The Wyoming Supreme Court has radically changed the way courts must handle grandparent visitation cases. In the 2022 case, Ailport v. Ailport, the Wyoming Supreme Court drew a clear line in the parents’ favor in grandparent visitation cases. In Ailport, the grandparents sought visitation with their five grandchildren. The District Court ruled that the grandparents did not prove their right to visitation (i.e. that visitation was in the best interests of the children and would not substantially impair the parents’ rights). The grandparents appealed the case to the Wyoming Supreme Court.

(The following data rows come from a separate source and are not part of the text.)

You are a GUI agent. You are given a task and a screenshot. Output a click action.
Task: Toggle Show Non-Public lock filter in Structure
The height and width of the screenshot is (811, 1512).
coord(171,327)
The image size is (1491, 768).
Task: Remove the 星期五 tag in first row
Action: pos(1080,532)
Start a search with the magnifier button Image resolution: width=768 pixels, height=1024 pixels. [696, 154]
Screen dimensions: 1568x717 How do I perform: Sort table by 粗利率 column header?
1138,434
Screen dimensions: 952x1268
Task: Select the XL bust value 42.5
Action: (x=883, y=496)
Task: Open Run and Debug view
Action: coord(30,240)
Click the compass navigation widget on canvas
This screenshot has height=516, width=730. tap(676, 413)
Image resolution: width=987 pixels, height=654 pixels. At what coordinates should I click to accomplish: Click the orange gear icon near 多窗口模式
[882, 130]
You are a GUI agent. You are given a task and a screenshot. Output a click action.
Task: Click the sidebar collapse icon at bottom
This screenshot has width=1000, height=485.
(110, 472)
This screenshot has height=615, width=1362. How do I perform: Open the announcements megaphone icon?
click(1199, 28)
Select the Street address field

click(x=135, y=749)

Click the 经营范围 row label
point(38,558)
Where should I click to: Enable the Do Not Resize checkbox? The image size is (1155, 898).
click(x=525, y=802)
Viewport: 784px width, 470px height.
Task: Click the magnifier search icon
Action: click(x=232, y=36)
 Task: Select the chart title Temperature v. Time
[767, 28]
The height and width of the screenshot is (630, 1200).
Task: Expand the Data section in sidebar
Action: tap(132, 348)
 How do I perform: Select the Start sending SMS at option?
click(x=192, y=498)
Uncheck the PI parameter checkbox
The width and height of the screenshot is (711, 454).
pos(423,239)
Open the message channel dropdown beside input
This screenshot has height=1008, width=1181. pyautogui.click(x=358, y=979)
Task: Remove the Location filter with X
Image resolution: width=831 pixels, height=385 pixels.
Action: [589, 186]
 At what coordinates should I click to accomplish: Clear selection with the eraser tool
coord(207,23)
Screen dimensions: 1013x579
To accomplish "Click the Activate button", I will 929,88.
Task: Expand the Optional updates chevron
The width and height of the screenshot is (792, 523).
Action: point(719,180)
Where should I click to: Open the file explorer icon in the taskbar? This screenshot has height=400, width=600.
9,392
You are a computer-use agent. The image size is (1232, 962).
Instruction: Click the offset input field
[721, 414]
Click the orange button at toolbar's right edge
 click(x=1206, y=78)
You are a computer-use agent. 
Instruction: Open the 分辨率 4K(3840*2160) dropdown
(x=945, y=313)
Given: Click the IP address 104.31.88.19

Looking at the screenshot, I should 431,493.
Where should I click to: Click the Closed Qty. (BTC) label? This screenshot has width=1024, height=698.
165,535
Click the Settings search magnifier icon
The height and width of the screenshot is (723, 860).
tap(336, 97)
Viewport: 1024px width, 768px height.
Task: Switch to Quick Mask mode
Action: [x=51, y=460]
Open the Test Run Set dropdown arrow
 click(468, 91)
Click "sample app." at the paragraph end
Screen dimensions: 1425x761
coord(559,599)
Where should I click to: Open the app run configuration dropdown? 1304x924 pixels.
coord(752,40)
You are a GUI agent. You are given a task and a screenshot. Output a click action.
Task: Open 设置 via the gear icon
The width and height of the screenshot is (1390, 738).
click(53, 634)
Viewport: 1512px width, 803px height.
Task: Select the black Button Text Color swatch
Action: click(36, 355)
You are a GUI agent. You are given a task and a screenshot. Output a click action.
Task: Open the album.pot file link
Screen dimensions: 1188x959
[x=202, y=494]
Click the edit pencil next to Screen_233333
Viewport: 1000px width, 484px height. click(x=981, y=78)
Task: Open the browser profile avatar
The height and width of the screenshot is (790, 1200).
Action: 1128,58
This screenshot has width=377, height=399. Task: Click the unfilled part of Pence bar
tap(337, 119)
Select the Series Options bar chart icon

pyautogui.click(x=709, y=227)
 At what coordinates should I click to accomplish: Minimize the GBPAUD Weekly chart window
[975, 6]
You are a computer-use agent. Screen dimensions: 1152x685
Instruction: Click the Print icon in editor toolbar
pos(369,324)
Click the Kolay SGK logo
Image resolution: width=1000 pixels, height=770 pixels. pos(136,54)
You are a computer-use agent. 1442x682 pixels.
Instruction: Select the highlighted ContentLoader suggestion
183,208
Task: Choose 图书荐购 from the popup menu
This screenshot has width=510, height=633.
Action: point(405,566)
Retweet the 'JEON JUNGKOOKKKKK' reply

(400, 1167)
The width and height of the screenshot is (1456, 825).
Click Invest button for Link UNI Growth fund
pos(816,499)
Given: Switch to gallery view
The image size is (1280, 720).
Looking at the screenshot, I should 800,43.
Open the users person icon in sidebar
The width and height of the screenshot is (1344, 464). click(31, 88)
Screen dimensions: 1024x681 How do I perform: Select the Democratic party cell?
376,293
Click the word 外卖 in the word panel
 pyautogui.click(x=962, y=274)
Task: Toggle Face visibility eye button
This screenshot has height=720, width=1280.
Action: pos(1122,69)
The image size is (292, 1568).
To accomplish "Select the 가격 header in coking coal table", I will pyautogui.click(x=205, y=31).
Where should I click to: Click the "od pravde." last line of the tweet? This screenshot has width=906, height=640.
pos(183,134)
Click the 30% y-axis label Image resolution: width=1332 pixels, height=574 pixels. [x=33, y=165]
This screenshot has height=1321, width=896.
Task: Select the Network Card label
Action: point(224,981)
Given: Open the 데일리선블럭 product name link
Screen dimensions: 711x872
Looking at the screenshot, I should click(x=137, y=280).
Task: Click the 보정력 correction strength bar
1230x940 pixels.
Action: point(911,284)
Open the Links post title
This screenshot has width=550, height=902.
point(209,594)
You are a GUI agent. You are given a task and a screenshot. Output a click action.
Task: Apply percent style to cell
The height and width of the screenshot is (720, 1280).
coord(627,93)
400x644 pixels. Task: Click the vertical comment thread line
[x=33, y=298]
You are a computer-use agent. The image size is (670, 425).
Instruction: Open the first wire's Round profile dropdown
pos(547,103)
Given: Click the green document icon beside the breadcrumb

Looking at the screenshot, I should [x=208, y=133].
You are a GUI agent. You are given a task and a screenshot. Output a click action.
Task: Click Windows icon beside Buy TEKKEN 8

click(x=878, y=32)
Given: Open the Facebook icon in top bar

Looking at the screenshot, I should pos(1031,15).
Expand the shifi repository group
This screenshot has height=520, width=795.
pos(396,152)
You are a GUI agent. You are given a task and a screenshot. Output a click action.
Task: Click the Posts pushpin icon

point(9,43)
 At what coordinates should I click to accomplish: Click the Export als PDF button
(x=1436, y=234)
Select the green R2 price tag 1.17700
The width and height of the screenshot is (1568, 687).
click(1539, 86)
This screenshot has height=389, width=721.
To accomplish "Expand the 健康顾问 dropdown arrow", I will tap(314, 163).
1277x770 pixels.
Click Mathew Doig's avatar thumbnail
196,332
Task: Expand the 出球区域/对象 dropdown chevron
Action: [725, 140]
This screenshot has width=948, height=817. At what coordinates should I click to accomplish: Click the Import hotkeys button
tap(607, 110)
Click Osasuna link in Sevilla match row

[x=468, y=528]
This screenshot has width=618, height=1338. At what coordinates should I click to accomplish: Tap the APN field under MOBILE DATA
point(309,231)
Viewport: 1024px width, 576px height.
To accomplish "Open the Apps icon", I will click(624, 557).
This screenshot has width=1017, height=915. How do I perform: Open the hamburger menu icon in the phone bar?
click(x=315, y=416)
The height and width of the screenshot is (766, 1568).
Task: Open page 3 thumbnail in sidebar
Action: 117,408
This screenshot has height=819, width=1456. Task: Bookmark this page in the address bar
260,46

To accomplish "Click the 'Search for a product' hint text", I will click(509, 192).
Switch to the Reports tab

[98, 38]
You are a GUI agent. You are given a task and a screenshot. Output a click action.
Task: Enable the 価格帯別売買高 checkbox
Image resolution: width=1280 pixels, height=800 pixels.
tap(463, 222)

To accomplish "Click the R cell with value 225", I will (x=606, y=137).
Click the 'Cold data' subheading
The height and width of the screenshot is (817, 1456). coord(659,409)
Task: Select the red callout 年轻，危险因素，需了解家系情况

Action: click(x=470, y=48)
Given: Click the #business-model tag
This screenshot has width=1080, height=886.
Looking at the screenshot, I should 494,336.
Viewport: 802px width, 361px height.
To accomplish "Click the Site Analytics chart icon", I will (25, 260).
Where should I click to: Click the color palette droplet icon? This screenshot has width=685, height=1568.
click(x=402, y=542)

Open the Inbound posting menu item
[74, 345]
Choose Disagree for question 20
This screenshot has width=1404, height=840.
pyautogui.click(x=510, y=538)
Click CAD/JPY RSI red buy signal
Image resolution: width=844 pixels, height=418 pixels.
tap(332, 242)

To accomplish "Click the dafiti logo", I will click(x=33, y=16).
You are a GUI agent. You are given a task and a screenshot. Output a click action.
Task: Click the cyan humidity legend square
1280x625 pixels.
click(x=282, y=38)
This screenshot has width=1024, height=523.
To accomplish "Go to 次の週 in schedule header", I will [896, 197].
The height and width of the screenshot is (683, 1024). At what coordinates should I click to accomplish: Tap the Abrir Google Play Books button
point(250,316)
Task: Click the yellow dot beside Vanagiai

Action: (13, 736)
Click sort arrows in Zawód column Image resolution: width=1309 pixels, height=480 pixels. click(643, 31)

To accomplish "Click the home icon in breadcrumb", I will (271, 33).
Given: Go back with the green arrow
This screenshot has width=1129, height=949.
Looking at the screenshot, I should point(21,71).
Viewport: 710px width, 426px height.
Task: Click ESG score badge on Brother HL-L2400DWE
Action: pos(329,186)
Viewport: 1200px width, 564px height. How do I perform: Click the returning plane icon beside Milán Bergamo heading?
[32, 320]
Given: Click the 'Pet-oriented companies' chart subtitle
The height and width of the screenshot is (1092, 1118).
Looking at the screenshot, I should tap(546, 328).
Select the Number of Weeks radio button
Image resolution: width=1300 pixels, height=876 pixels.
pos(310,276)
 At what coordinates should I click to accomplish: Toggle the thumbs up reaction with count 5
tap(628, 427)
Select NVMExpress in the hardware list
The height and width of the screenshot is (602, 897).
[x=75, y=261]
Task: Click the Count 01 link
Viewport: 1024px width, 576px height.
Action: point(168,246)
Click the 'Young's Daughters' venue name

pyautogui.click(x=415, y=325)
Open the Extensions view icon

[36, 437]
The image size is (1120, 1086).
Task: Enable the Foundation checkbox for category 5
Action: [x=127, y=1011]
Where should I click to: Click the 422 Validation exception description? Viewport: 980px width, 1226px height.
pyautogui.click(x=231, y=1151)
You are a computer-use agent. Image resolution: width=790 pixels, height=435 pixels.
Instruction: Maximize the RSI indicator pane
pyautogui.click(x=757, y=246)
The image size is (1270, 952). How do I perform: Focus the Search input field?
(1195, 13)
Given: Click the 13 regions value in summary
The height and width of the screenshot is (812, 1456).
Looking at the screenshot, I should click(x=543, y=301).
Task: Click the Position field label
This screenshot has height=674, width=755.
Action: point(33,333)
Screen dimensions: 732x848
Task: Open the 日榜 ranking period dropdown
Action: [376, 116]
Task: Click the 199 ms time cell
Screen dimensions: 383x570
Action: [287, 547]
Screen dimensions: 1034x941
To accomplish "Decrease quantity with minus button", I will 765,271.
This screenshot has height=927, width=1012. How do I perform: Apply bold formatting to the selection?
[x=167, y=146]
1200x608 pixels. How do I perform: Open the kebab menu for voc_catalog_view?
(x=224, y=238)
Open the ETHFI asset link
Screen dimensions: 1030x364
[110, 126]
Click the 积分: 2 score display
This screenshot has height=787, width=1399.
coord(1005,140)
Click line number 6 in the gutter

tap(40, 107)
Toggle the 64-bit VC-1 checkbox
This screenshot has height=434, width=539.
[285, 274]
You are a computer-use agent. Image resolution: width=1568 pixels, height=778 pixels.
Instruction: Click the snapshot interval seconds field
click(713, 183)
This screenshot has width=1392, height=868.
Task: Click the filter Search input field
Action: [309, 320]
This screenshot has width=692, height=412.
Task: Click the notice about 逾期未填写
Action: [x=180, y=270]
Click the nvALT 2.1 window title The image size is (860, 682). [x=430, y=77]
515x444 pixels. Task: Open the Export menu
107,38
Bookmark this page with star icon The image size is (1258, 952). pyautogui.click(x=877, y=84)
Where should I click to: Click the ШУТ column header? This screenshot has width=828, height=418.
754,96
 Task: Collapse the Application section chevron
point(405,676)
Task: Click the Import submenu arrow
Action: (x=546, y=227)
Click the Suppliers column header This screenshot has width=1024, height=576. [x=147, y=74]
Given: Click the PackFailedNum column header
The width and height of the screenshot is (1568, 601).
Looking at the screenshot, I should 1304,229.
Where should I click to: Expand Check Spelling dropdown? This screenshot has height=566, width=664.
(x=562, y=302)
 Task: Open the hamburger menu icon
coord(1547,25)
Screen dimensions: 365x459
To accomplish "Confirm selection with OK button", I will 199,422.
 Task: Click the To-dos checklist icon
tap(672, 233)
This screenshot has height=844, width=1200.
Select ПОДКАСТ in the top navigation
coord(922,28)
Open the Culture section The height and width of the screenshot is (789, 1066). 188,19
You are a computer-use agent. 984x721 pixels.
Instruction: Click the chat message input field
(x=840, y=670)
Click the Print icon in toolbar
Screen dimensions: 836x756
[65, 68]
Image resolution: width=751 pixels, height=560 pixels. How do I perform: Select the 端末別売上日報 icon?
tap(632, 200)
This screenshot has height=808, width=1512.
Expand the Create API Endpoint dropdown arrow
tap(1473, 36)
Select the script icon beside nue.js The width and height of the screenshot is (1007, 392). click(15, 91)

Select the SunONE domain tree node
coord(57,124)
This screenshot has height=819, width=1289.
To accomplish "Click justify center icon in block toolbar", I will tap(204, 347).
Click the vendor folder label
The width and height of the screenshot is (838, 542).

The Wyoming Supreme Court agreed with the District Court, but used a different analysis to get to that result. The Wyoming Supreme Court focused on the fundamental constitutional right of parents to raise their children as the parents saw fit. The Wyoming Supreme Court held that the way judges were interpreting the grandparent rights statute failed to adequately account for the parents’ constitutional rights. The Wyoming Supreme Court held:
Parents have a fundamental due process right to guide the upbringing of their children, including determining the level of contact with their grandparents. To satisfy strict scrutiny, [the grandparent rights statute] must be interpreted to protect parents’ fundamental right by requiring grandparents to prove parents are unfit to make visitation decisions for their children or the parents’ visitation decisions are or will be harmful to the children. Only after the grandparents make that threshold showing by clear and convincing evidence may the district court determine what visitation is in the best interests of the children.
Ailport v. Ailport, 2022 WY 43, ¶ 43 (Wyo. 2022)(emphasis added).
What does this mean for grandparents? Grandparent visitation will be harder to come by. Showing a parent is unfit to make decisions for a child is tantamount to the court stating that a parent does not possess the proper skills or maturity to be a parent. Essentially, grandparents need to make nearly the same showing as the State does when the State seeks to terminate a parent’s parental rights.